WHAT YOU HAVE TO DO -
Give back every line of the data exactly. Pictures are not part of the copy.

Collected data

▬▬▬▬▬▬

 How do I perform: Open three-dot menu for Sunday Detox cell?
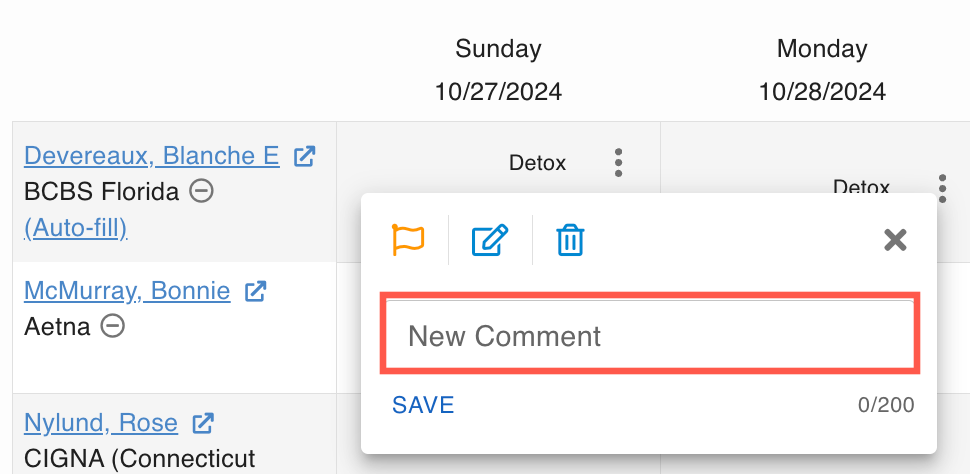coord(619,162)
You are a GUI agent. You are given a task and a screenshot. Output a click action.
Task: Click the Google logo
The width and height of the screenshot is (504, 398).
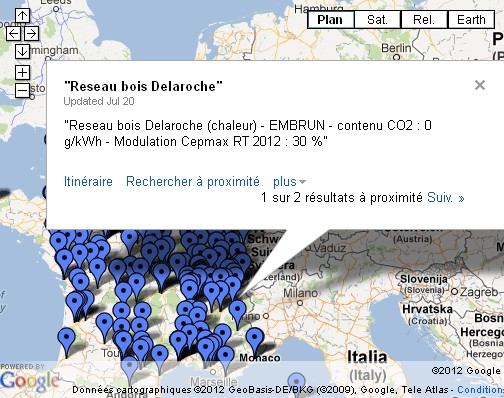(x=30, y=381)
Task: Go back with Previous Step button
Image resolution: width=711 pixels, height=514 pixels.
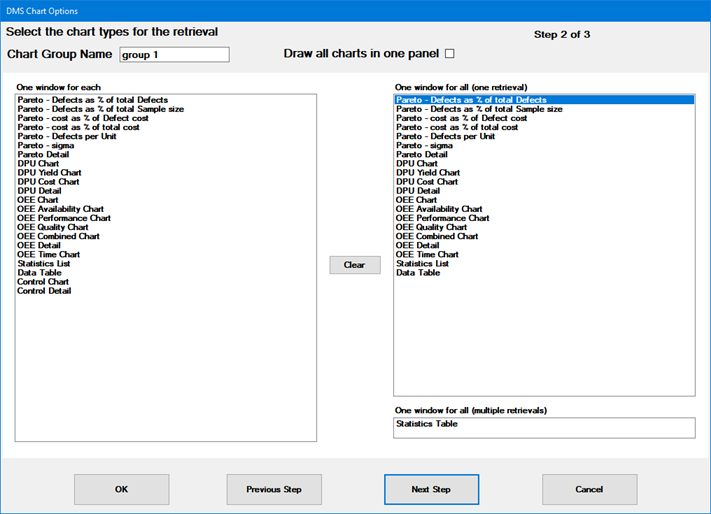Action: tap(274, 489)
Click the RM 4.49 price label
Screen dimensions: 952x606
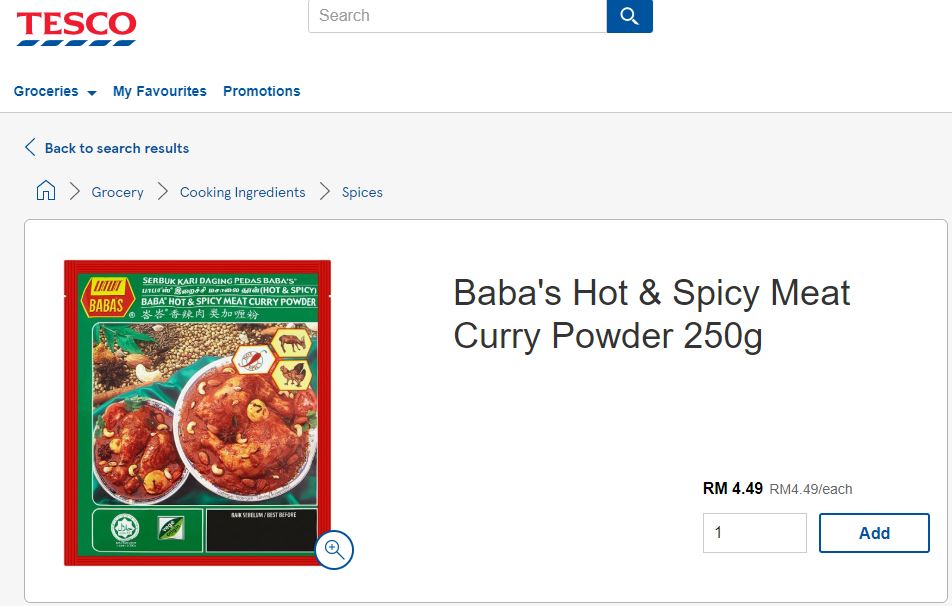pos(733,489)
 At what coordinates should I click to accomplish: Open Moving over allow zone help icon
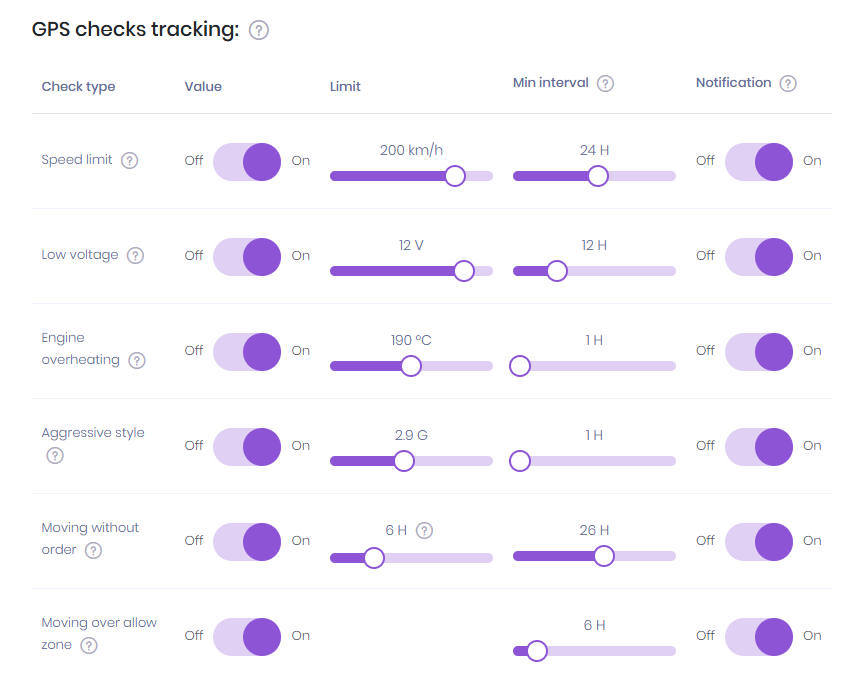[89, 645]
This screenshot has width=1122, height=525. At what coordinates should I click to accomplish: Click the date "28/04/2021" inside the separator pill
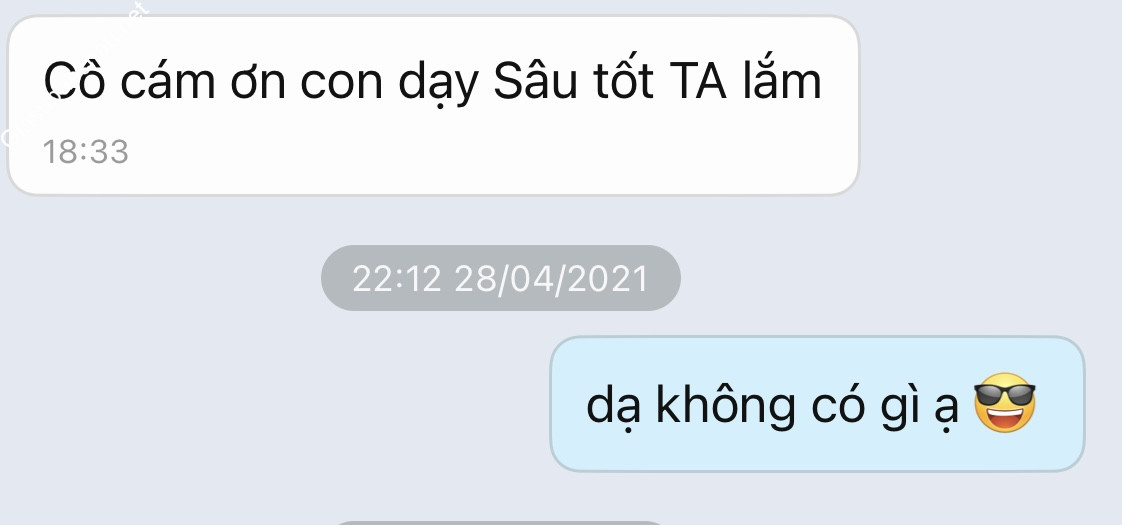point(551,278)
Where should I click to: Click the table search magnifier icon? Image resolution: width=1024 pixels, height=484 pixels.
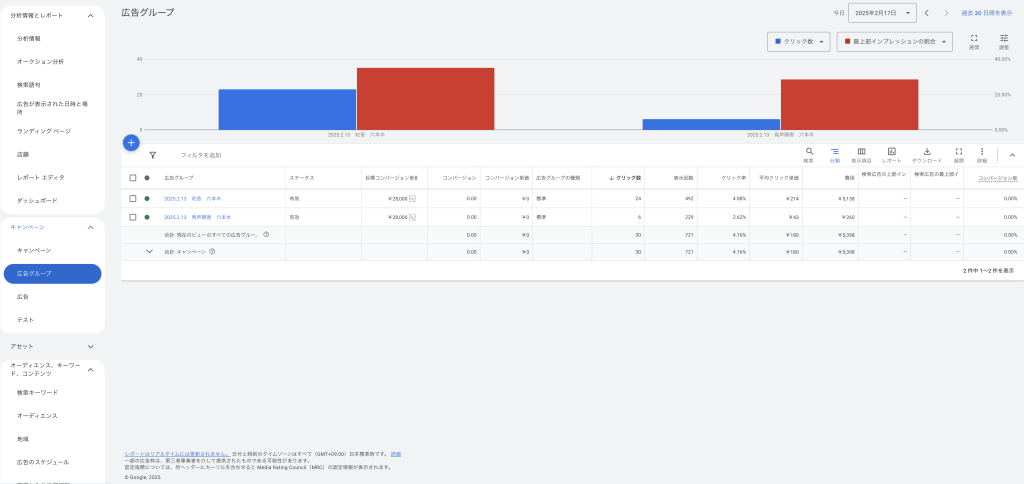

▬▬▬▬▬▬

RESULT OF THIS EXERCISE -
 How do I perform: Open three-dot menu for Sunday Detox cell?
coord(619,162)
You are a GUI agent. You are given a task and a screenshot. Output a click action.
Task: Click the Google logo
The width and height of the screenshot is (504, 398).
(x=30, y=381)
Task: Go back with Previous Step button
Image resolution: width=711 pixels, height=514 pixels.
Action: tap(274, 489)
Click the RM 4.49 price label
Screen dimensions: 952x606
pos(733,489)
 At what coordinates should I click to accomplish: Open Moving over allow zone help icon
[89, 645]
This screenshot has width=1122, height=525. At what coordinates should I click to accomplish: Click the date "28/04/2021" inside the separator pill
point(551,278)
Where should I click to: Click the table search magnifier icon? Image resolution: width=1024 pixels, height=484 pixels.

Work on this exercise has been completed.